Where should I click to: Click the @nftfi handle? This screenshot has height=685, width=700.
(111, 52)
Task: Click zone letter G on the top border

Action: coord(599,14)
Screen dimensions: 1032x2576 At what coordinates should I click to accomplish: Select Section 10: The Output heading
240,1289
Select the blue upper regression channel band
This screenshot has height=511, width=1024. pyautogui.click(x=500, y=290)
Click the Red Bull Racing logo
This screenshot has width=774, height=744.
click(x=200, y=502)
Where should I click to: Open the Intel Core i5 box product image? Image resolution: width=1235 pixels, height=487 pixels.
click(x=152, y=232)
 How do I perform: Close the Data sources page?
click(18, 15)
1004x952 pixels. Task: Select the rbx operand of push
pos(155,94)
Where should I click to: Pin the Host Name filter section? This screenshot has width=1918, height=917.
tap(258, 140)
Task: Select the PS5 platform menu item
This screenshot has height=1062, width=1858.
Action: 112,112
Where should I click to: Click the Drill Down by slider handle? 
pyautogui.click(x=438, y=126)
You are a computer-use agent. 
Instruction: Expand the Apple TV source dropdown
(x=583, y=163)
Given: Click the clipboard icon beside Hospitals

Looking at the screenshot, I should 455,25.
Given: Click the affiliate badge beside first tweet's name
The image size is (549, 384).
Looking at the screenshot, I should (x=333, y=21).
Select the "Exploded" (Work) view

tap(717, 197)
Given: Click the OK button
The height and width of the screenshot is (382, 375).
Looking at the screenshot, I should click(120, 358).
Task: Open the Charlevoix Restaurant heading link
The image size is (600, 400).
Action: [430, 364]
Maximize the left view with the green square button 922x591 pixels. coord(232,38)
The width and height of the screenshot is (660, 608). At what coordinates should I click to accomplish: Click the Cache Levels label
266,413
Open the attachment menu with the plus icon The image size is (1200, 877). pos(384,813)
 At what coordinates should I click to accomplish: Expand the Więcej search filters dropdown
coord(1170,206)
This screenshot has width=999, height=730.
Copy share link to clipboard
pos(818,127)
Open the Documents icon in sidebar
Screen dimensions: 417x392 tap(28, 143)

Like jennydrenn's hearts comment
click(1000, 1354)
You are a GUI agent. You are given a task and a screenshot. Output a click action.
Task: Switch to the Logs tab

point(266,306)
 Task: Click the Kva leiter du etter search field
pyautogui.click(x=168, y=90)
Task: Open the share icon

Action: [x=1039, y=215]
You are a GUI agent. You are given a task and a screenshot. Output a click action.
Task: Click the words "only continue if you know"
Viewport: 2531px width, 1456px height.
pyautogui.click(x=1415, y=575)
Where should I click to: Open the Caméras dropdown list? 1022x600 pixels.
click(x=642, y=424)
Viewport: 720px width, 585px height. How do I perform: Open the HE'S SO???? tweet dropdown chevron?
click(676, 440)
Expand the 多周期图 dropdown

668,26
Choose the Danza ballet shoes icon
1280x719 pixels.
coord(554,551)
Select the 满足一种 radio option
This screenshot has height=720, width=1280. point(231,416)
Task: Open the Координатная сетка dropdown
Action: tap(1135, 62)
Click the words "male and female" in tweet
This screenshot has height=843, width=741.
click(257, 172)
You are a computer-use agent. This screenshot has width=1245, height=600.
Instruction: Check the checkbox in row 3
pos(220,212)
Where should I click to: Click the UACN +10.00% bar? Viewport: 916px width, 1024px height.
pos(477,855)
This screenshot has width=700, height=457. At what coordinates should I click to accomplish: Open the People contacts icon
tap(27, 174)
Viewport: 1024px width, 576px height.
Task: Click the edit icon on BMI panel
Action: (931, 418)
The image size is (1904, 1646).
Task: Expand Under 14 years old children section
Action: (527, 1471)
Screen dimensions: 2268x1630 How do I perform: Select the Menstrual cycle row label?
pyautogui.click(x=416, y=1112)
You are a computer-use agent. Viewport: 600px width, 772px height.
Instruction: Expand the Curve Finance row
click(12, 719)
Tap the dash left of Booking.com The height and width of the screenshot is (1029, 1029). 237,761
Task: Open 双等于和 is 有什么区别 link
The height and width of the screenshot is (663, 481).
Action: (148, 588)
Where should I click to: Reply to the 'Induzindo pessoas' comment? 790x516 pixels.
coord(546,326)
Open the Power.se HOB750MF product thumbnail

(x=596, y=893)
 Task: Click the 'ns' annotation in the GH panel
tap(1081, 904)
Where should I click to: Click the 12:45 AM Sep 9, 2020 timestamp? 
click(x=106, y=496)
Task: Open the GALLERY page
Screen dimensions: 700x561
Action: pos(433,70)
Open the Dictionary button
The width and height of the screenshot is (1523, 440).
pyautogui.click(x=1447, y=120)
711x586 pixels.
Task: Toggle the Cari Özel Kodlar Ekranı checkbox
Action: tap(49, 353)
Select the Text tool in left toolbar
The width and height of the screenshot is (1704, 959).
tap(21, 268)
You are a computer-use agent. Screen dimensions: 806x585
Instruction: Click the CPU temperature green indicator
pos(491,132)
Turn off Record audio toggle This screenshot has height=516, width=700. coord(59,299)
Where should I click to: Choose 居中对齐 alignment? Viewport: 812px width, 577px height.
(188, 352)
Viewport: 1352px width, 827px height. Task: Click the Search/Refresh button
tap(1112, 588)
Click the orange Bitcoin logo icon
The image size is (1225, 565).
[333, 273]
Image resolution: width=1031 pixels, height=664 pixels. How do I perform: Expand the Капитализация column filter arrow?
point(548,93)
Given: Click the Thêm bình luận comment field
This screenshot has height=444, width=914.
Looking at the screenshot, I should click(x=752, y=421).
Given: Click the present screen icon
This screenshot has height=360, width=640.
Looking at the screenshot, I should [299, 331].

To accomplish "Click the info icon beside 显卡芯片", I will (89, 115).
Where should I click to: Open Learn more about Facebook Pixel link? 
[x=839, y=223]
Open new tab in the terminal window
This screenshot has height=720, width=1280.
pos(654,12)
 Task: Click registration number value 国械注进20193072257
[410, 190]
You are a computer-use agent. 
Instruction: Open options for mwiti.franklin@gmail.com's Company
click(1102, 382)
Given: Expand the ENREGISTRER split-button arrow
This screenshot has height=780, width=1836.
━━━━━━
Spot every line in the entries that includes the word "agent", and copy each one out.

You are a computer-use agent. 
You are a GUI agent. You are given a task and a screenshot. Output a click action.
You are a GUI agent. You are given a task and a screenshot. Output a click action.
You are a computer-use agent. This screenshot has width=1245, height=600.
You are a computer-use agent. Viewport: 600px width, 772px height.
You are a computer-use agent. Screen dimensions: 806x585
You are a computer-use agent. 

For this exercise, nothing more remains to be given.